Christmas Edition | Dolci Lacrime | Pagen

Christmas Edition | Dolci Lacrime | Pagen
Die diplomierte Künstlerin schafft aus Porzellan vielschichtige, teilweise kontroverse Objekte, die dem Auge des Betrachters nicht nur schmeicheln, sondern ihm auch eine aufregende Projektionsfläche bieten.
CHRISTMAS EDITION
diverse Objekte wie Kaffe-/Teekannen, Suppenterrinen
Mit DOLCE LACRIMI („Süsse Tränen“) wurde in Venedig im 17. Jahrhundert eine Musik bezeichnet, die angeblich an die Grenzen jeglicher menschlichen Gefühle ging. Sie war traurig und freudig zugleich, was die Hörenden zumeist in große emotionale Verwirrung stürzte. Die Idee ist, die Form und Strukturen des Inneren des Menschen zu verfremden und zu Gebrauchsobjekten umzugestalten. Eine plastische Form, die durch ihren Abstraktionsgrad in gewisser Weise auf ihre Urform hindeutet, sollte mit einer konkreten Funktion verschmolzen werden. Das aus dieser Fusion entstehende Objekt ist erst einmal frei von Leitbildern bezüglich der Gestaltung und frei von der Idee, wie dieses Objekt zu nutzen sei.
Lediglich kann der Interessierte erkennen, dass es sich z.B. um ein Gefäß handelt, in welchem Dinge transportiert oder aufbewahrt werden könnten. Diese vage Funktion wird vom Betrachter identifiziert, stellt ihn in seinem, uns allen inhärenten, Forschungsdrang jedoch nicht zufrieden. Nun reichert er entweder diese neue Möglichkeit mit einer gänzlich neuen, differenzierten Funktion an oder aber er sucht nach der eigentlichen Idee, die hinter diesen, ja von einem Menschen interpretierten Gedanken, zu finden sein könnte.
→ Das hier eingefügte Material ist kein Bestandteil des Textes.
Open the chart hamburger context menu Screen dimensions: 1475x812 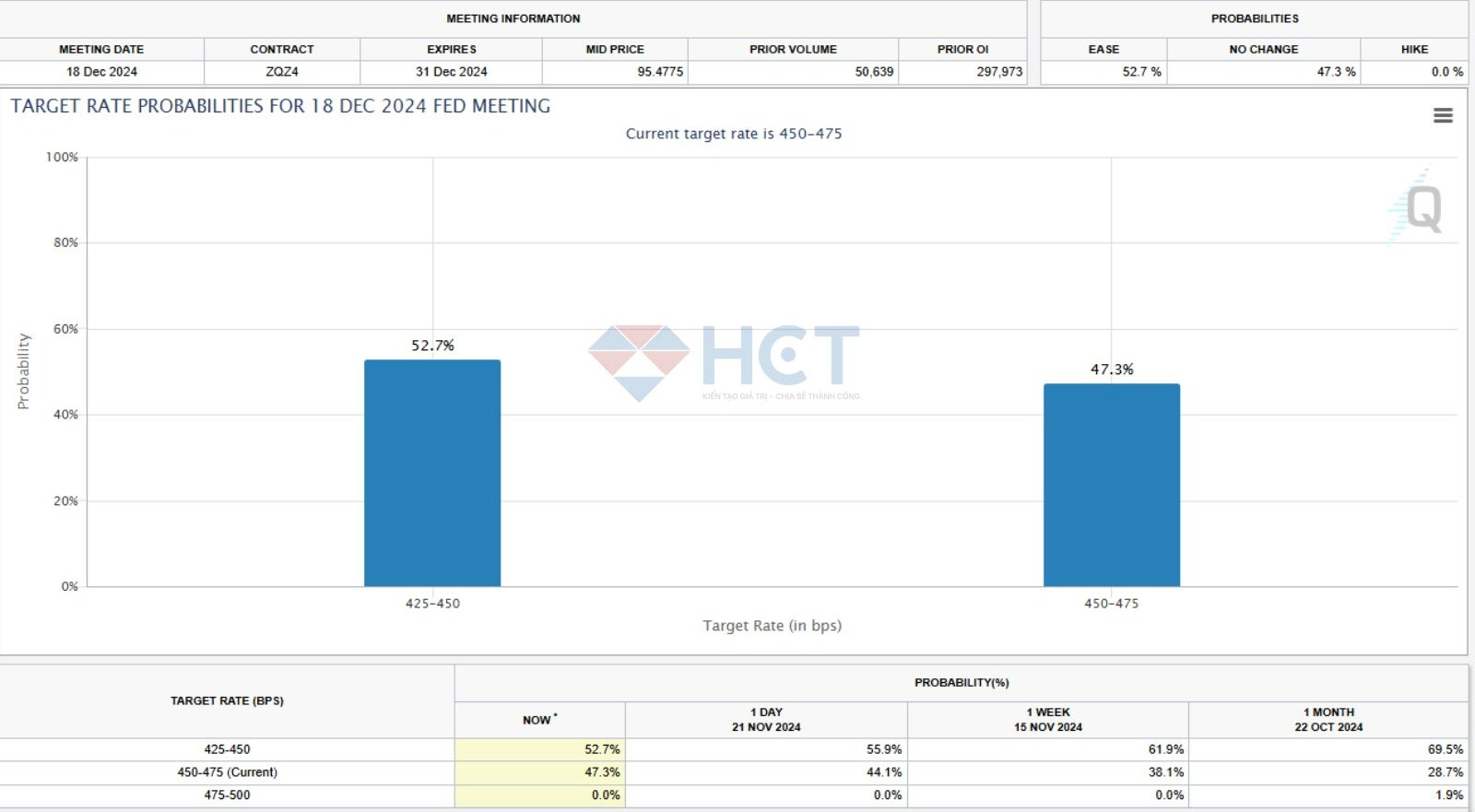[x=1443, y=115]
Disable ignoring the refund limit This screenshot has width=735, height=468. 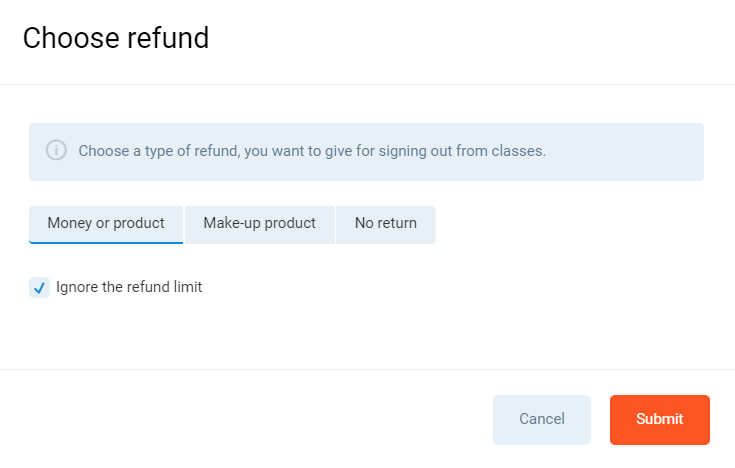tap(39, 288)
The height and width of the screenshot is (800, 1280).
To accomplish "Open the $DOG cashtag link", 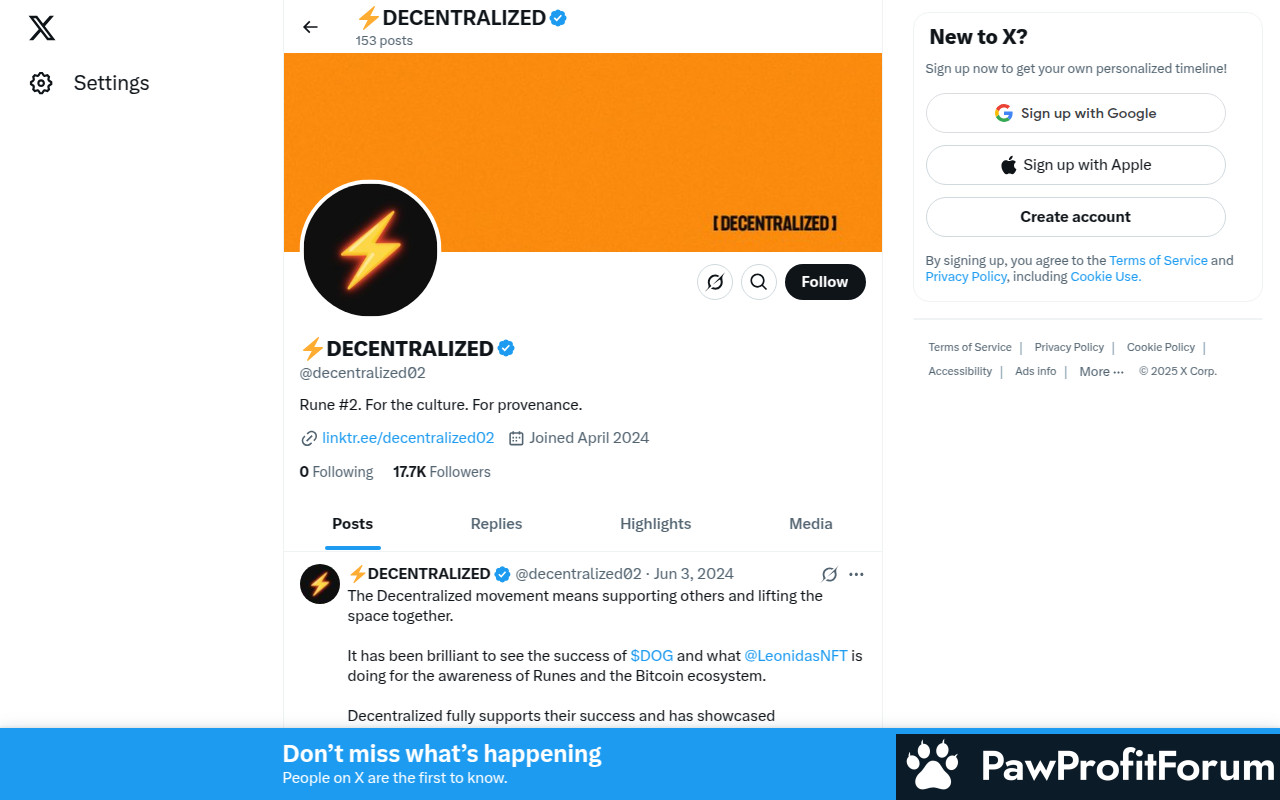I will 651,656.

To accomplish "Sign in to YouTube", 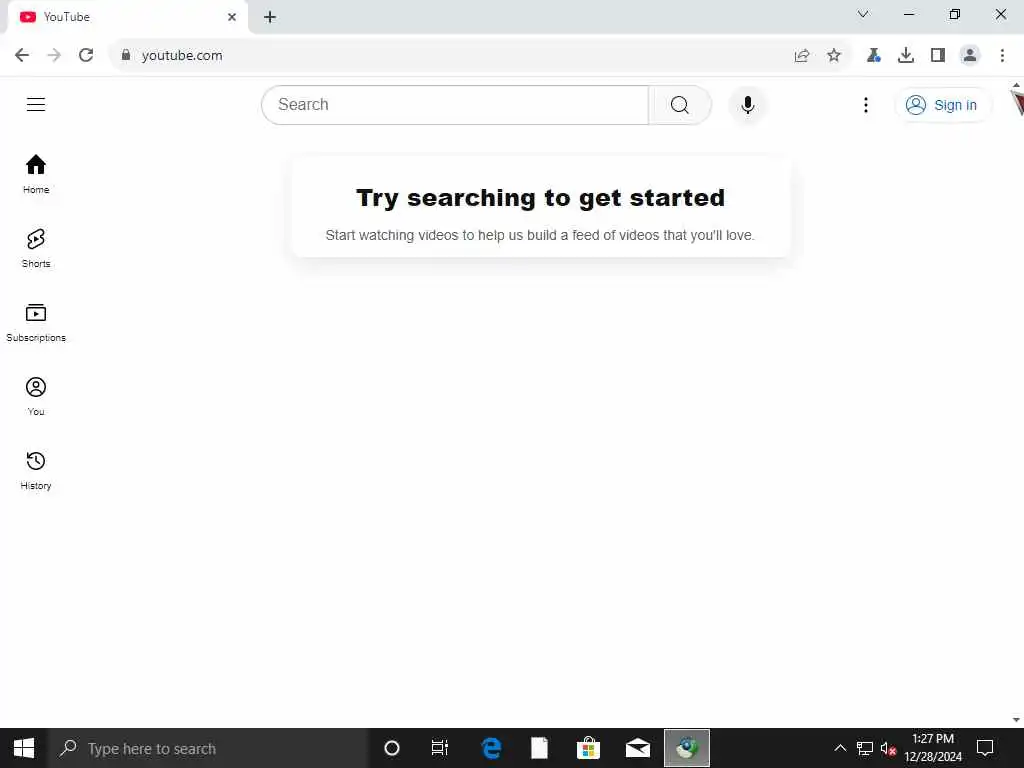I will click(x=943, y=105).
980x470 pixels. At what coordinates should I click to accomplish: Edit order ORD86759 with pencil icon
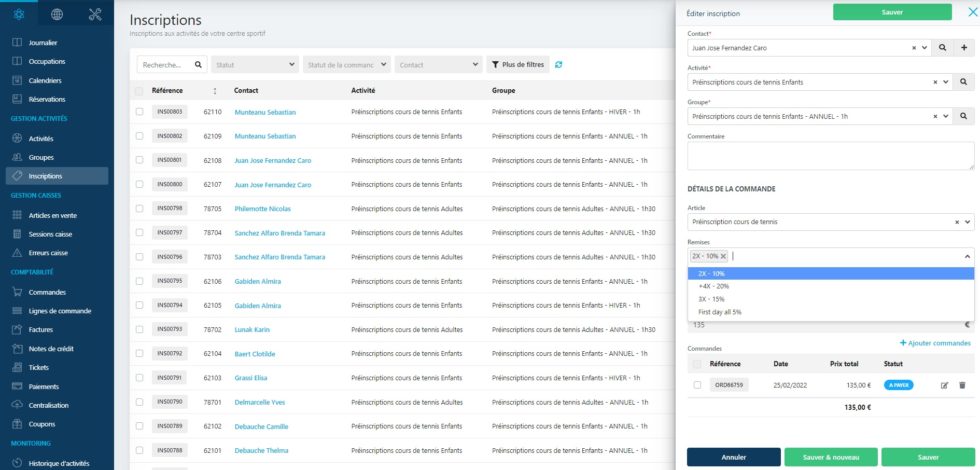[944, 385]
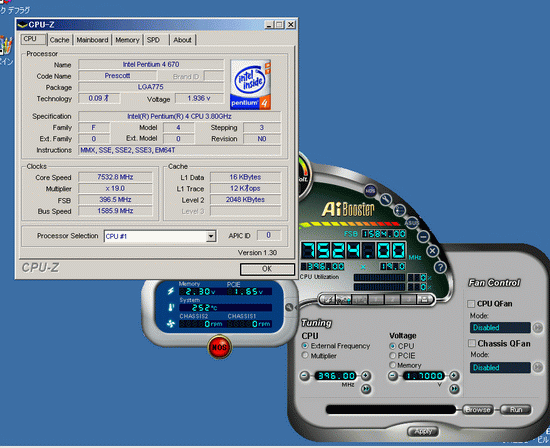Decrease CPU voltage with minus button
Screen dimensions: 550x448
(393, 376)
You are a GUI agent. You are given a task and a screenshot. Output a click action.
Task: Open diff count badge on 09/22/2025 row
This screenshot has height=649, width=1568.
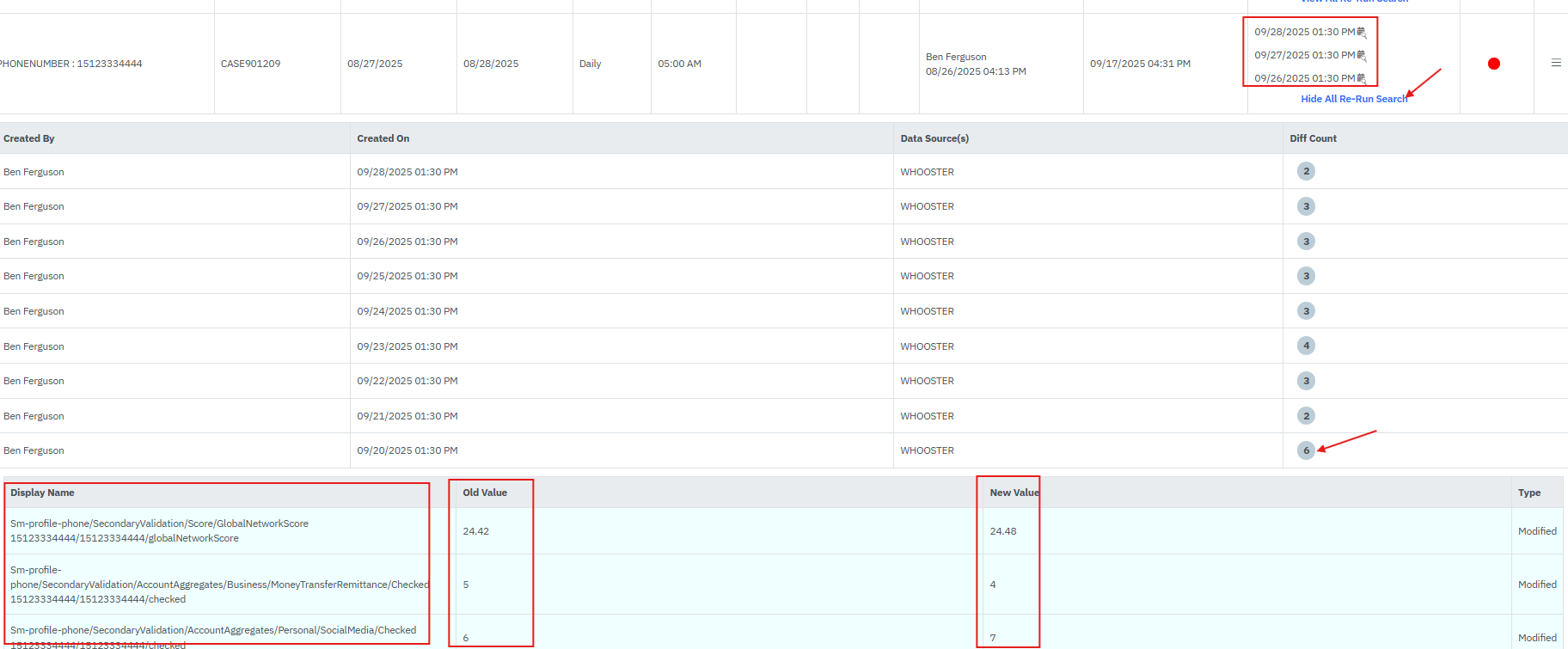1306,381
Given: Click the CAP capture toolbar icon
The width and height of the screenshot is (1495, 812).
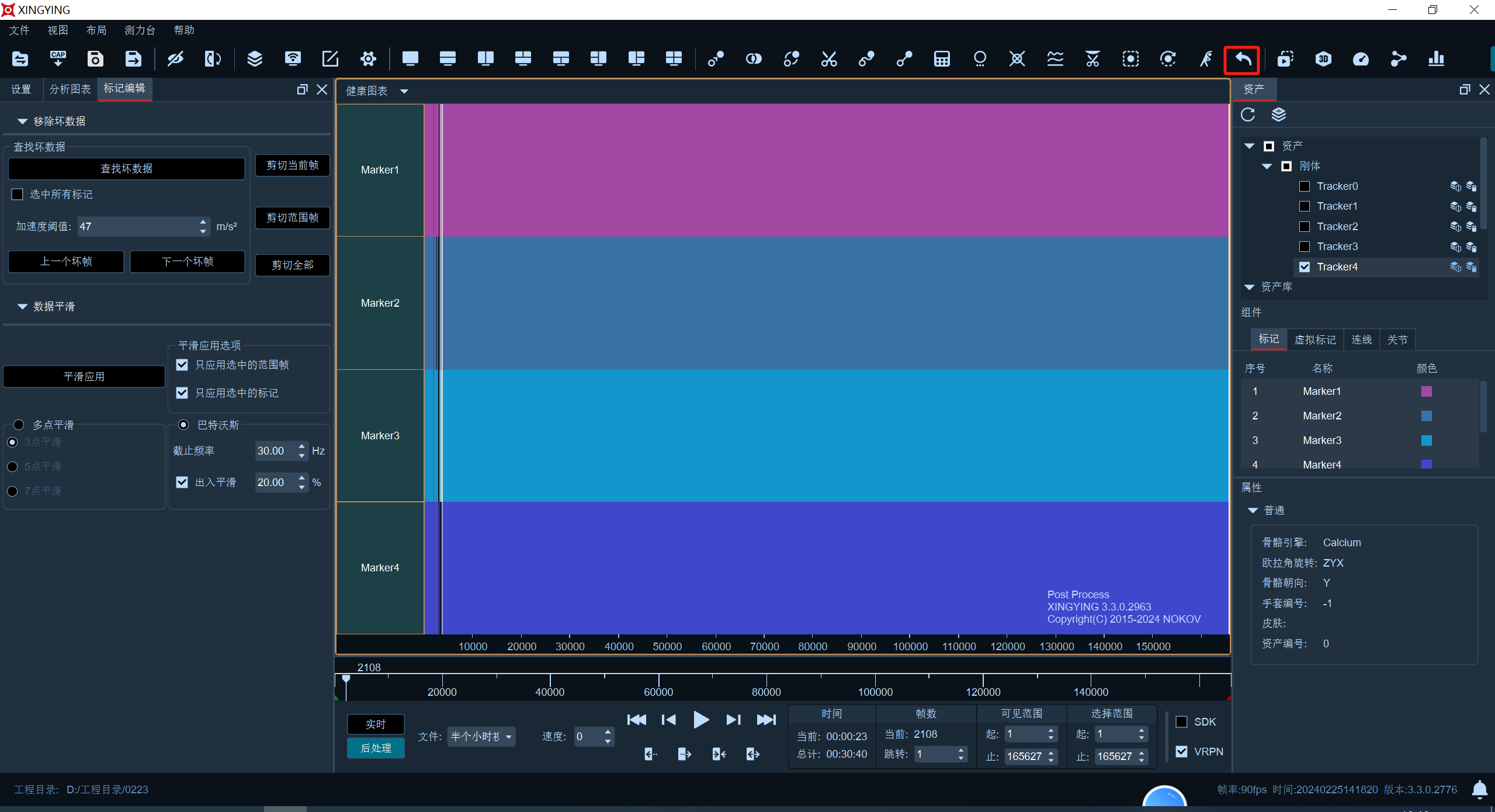Looking at the screenshot, I should 58,59.
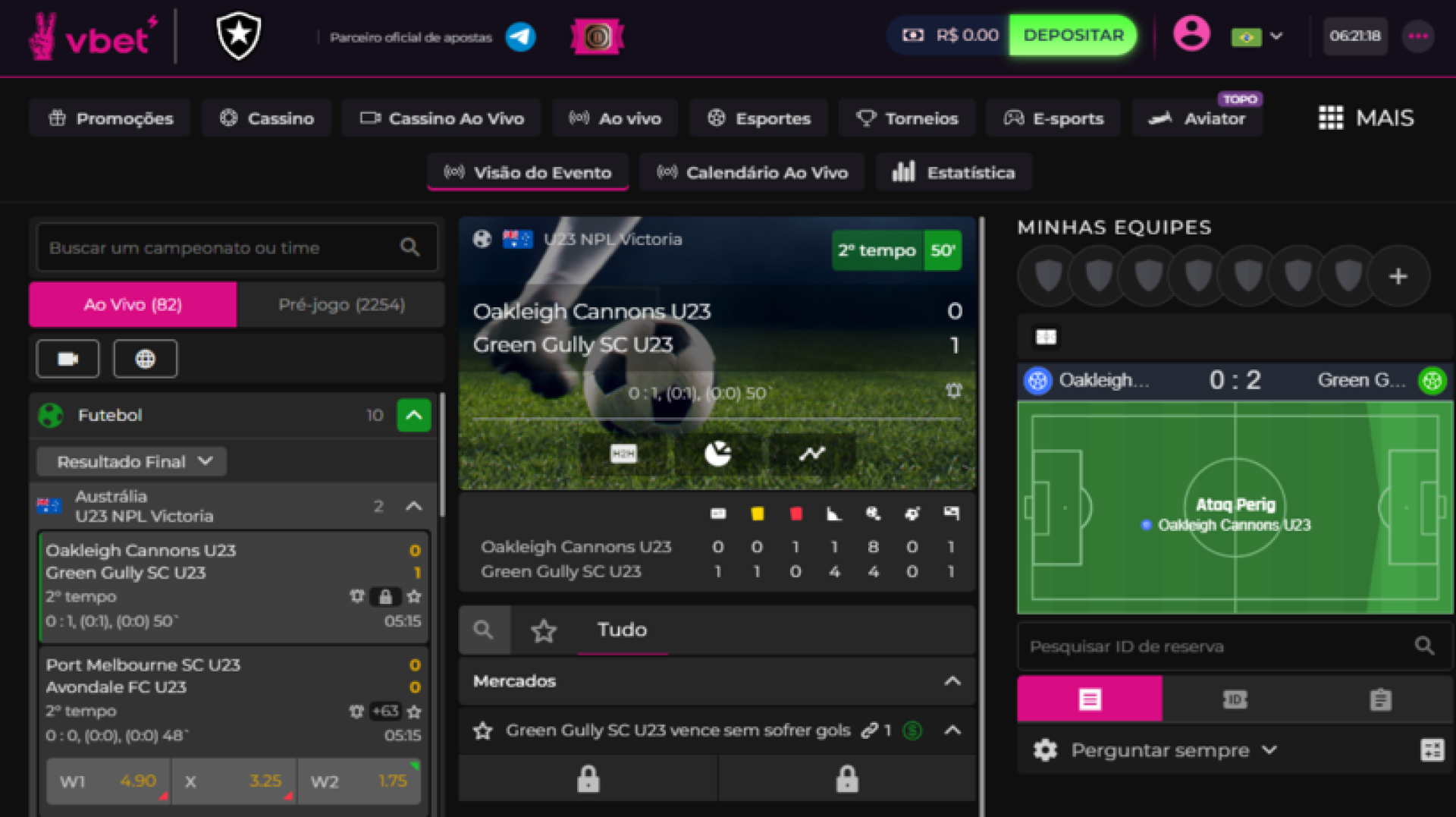Open the line graph timeline icon

tap(811, 454)
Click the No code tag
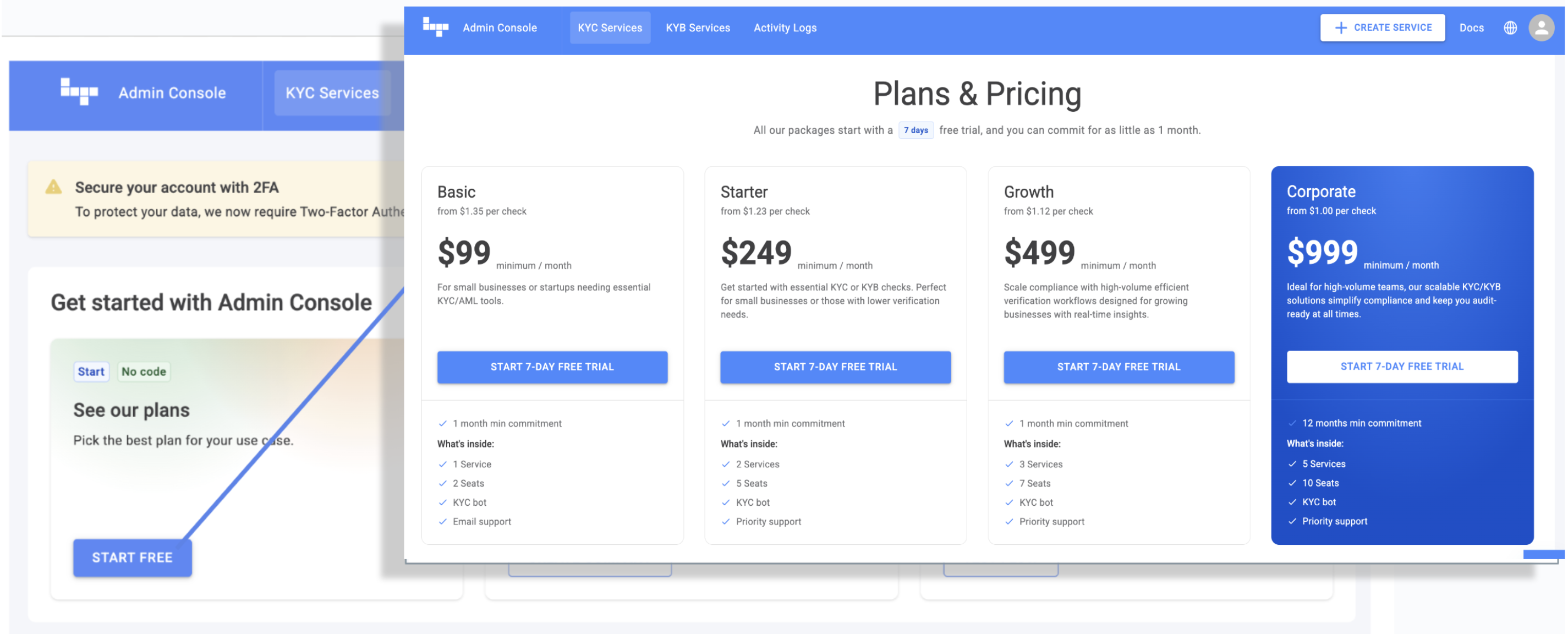Screen dimensions: 1568x634 click(x=144, y=371)
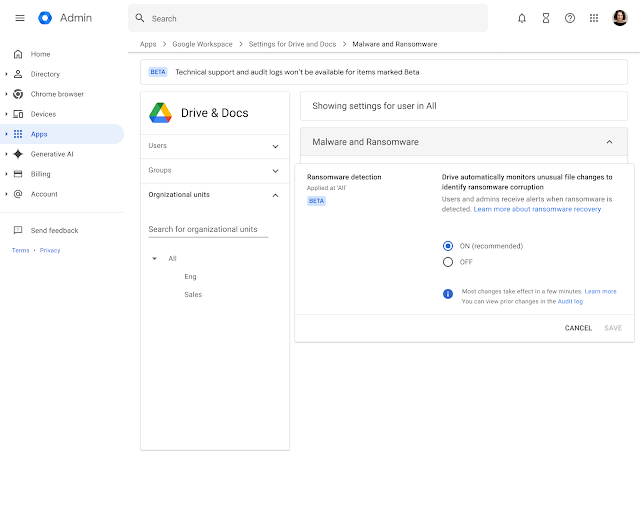Select the ON (recommended) radio button

448,246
PAGEN, Rauminstallation, Porzellan, 2004
Pagen waren Diener für die Adelige. Der Betrachter ist von der Üppigkeit des Essens und der Schönheit des Porzellans zunächst geblendet, doch entsteht ein zweifelhaftes Gefühl, ob man aus den „Kindern“ tatsächlich Essen schöpfen möchte.